# Merryfield cottage,Ilton,Somerset- Feb 2011



## Saz123 (Feb 13, 2011)

Ventured out on a rainy day with papa, we found this house situated on its own a couple of miles from anywhere else. All in all the house and 3 or 4 outbuildings sat on a 1.5 acre plot, so there was lots to explore! Whoever lived there before up'ed and left pretty quick as there was clutter in every room and building. I found several bank statements and final demands left about the place which probably explains the occupants rapid departure, we then realised that the house is built on a flood plain and even on a day where we had only had a little rain, the road opposit had already began to flood-the walls of the main house were covered in cracks and it looked like builders had abandoned it and left as there were building materials left inside and out just rotting. A few years ago i'm sure it would of been a much loved home to one family..Anyway, on to the photos...
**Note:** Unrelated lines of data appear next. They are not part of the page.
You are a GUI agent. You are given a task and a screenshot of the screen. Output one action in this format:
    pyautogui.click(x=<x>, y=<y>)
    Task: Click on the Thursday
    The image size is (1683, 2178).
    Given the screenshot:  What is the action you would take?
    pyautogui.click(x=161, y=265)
someone was quite the arteest..



































thanks for looking!


----------



## ArtfulDodger (Feb 13, 2011)

Thanks for sharing, probably quite a sad story behind that abandonment! Whats in the 2nd pic??


----------



## Lhiannan Shee (Feb 13, 2011)

Heh at first glance I thought you had some weird-ass creepy mask on, but then I realised it was just a scribble.

Some nice bits in there, I like the paintings.


----------



## jjandellis (Feb 13, 2011)

i did laugh at the telephone picture !! ...excellent find ...really enjoyed this


----------



## Saz123 (Feb 13, 2011)

ArtfulDodger said:


> Thanks for sharing, probably quite a sad story behind that abandonment! Whats in the 2nd pic??



indeed, well i'm not too sure but i think it could either be the foundations for another building that was going to be built but it was covered in junk and all overgrown!


----------



## JOHNSODA (Feb 13, 2011)

Nice posting Sarz, weird how that phone started ringing though?


----------



## Em_Ux (Feb 14, 2011)

Looks a nice explore....thanks for sharing


----------



## Saz123 (Feb 14, 2011)

JOHNSODA said:


> Nice posting Sarz, weird how that phone started ringing though?



ahahahahh yes, must of been Mrs TA Wren ringing about the weird old man snooping around her sheds..


----------